Which lines of the records below contain the string "width", with case counting? Report each such line in full.

Records for this task:
◆ ◆ ◆
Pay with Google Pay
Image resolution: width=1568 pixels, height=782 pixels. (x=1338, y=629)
◆ ◆ ◆
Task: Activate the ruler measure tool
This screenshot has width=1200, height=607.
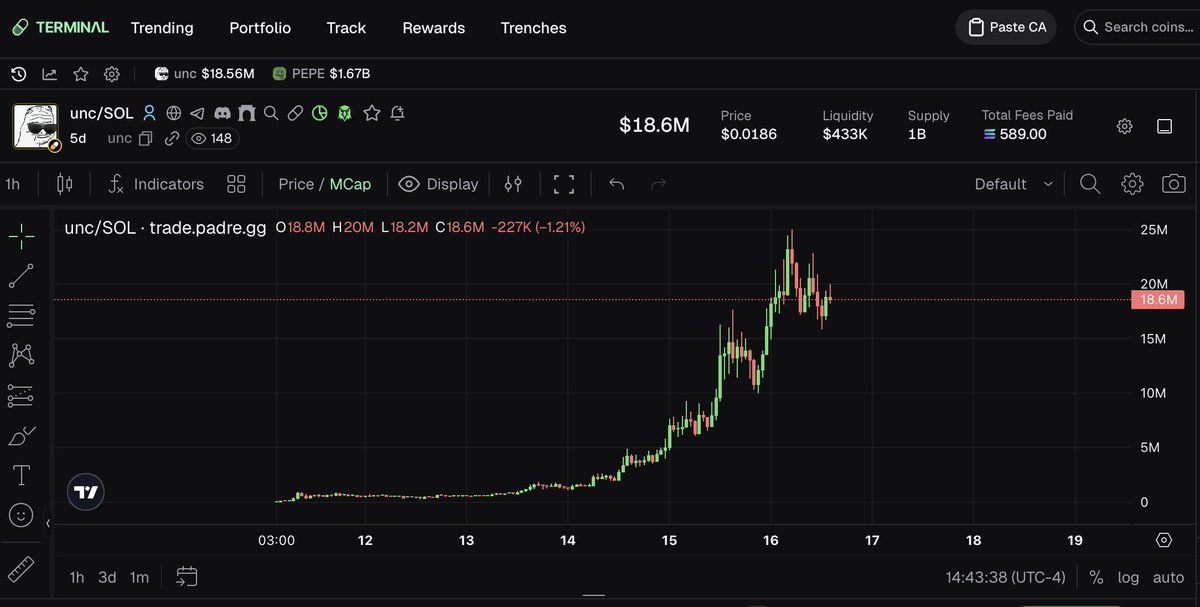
◆ ◆ ◆
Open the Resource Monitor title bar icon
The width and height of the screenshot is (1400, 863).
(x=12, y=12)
◆ ◆ ◆
Problem solution:
Image resolution: width=1568 pixels, height=782 pixels. (x=1338, y=629)
This screenshot has width=1200, height=607.
The width and height of the screenshot is (1400, 863).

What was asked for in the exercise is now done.